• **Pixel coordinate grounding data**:
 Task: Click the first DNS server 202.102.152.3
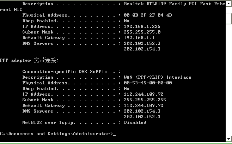pos(142,43)
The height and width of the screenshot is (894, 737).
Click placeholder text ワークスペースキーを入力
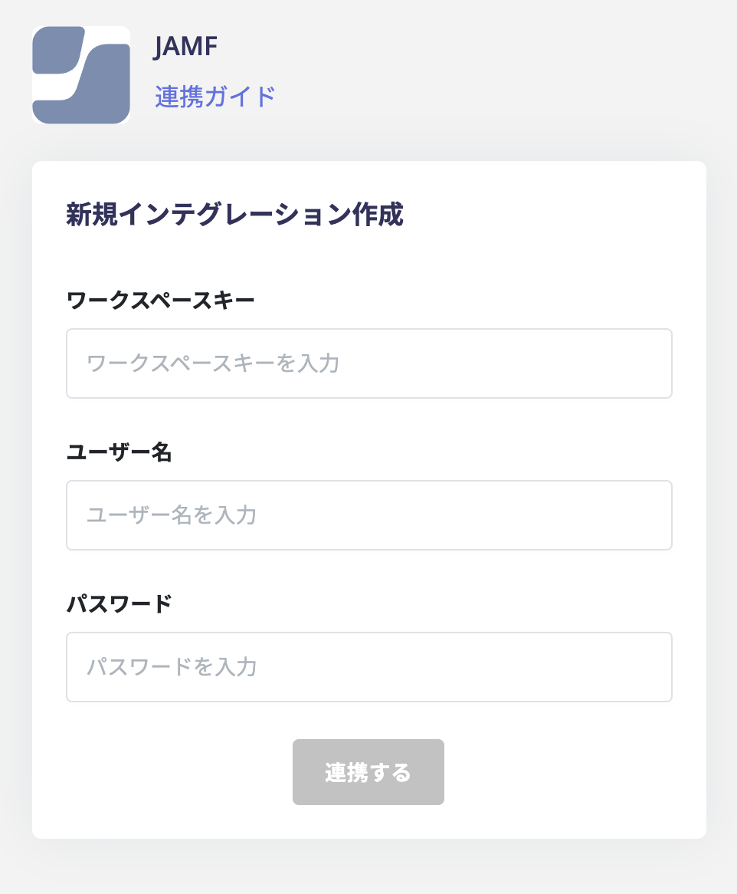tap(213, 363)
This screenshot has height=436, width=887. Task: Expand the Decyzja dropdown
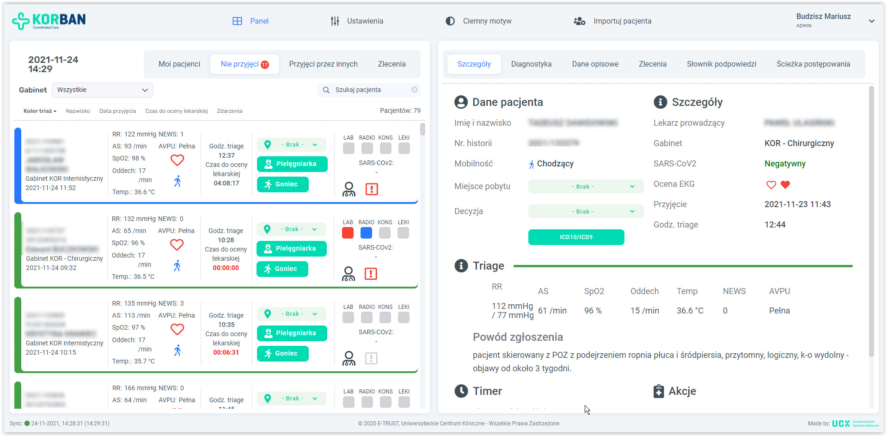[586, 211]
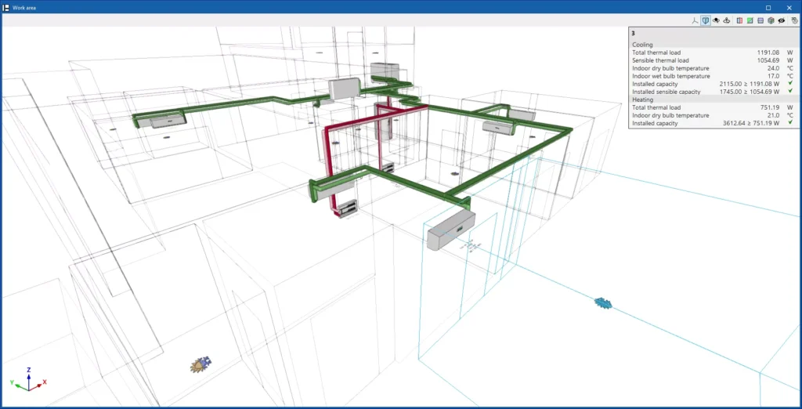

• **WHAT TO DO**: Exclude all pictures and return precisely the lines from the one containing "Click placeholder text ワークスペースキーを入力" through the closing line of the data.

• **SOLUTION FOR THIS EXERCISE**:
Click placeholder text ワークスペースキーを入力
tap(213, 363)
This screenshot has height=436, width=887. Task: Expand the Decyzja dropdown
[586, 211]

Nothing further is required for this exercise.